Professor Hugh O’Donnell, an expert in sport and popular culture from the university’s school for business and society, studied newspaper coverage across ten European nations in an attempt to ascertain how the continent viewed the footsoldiers who support Craig Levein’s team.

Having learned Macedonian and Icelandic in order to analyse the reports, Prof O’Donnell discovered that the praise was nothing other than glowing.

His research, published in a new book which explores the culture of football supporters, quotes at length from several translations of articles where the Tartan Army is described as “incredibly popular” in Norway, “highly fun-loving” in Iceland, and the “quintessence of football” by Italian commentators.

Prof O’Donnell found that while Scottish writers see the Tartan Army as an anarchic home for nostalgic male working-class identity, the European media across the continent have elevated the fans to the level of “great ambassadors for sport”.

> **Actions to take**
1 - Transcribe the passage on press coverage of the Tartan Army, beginning at the words "Professor Hugh O’Donnell, an" and stopping after the words "other than glowing.".
2 - Judge whether each statement agrees with the passage on press coverage of the Tartan Army, answering yes or no and quoting the words that decide it: (a) Prof O'Donnell learned Macedonian and Icelandic to analyse the reports. (b) The study covered newspapers in twelve European nations. (c) Italian commentators described the Tartan Army as "highly fun-loving".

> **Data shown**
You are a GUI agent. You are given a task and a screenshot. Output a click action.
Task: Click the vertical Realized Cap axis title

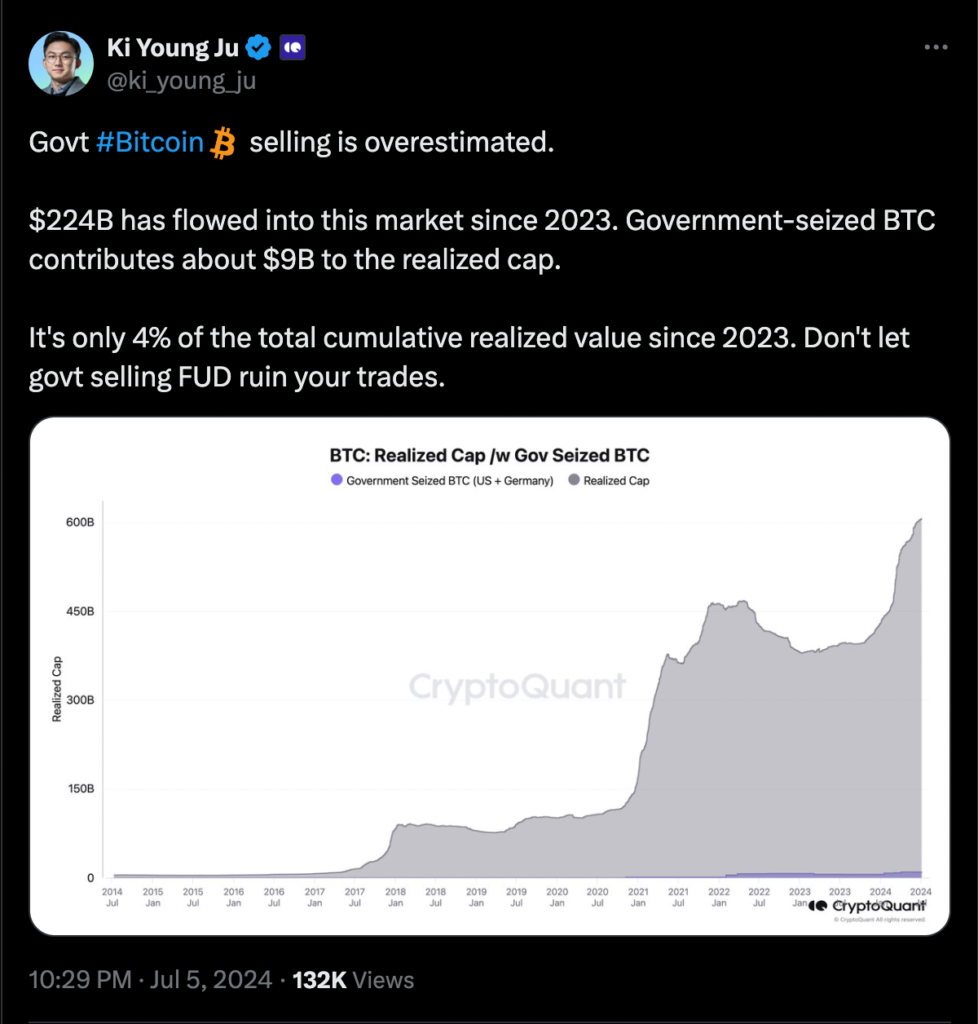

> **Set of answers**
1 -
Professor Hugh O’Donnell, an expert in sport and popular culture from the university’s school for business and society, studied newspaper coverage across ten European nations in an attempt to ascertain how the continent viewed the footsoldiers who support Craig Levein’s team.

Having learned Macedonian and Icelandic in order to analyse the reports, Prof O’Donnell discovered that the praise was nothing other than glowing.

2 -
(a) Yes: "Having learned Macedonian and Icelandic in order to analyse the reports"
(b) No: "studied newspaper coverage across ten European nations"
(c) No: "“highly fun-loving” in Iceland, and the “quintessence of football” by Italian commentators"